▶ _Given data_
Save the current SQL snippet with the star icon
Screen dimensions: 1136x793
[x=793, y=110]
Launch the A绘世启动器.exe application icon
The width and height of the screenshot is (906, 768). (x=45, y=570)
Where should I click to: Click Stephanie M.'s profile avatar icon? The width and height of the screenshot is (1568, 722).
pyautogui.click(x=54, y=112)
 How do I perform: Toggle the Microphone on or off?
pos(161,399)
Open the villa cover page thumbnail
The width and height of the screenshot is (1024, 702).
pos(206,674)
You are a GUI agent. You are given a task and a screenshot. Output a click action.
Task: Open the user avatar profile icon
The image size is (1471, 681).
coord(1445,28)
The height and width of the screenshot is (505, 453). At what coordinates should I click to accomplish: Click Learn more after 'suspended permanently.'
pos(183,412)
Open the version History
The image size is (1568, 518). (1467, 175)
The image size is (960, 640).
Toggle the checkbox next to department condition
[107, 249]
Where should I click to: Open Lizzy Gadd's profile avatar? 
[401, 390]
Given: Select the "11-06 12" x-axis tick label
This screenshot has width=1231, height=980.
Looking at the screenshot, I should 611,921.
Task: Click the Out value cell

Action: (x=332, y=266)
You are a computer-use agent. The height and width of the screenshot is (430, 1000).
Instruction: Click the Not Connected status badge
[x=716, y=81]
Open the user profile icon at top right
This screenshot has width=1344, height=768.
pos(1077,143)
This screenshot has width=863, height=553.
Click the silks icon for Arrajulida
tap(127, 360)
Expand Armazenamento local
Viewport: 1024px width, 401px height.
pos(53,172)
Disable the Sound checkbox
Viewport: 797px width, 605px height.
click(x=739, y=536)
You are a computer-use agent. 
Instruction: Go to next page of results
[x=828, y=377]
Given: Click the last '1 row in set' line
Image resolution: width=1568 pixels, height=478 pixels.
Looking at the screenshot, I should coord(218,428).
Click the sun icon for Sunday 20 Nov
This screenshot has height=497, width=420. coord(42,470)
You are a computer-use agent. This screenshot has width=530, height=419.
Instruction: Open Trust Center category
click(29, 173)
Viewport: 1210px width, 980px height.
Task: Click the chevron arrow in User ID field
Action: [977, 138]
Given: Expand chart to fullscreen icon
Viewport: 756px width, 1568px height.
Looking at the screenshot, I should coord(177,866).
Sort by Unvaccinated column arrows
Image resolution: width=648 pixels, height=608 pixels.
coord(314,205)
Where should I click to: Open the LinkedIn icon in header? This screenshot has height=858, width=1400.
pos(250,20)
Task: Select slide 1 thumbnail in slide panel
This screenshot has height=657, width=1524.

▶ _Task brief_
Using the listing above, show each line holding the string "Select".

▶ _Reply_
Given: Select the "11-06 12" x-axis tick label
Task: Select slide 1 thumbnail in slide panel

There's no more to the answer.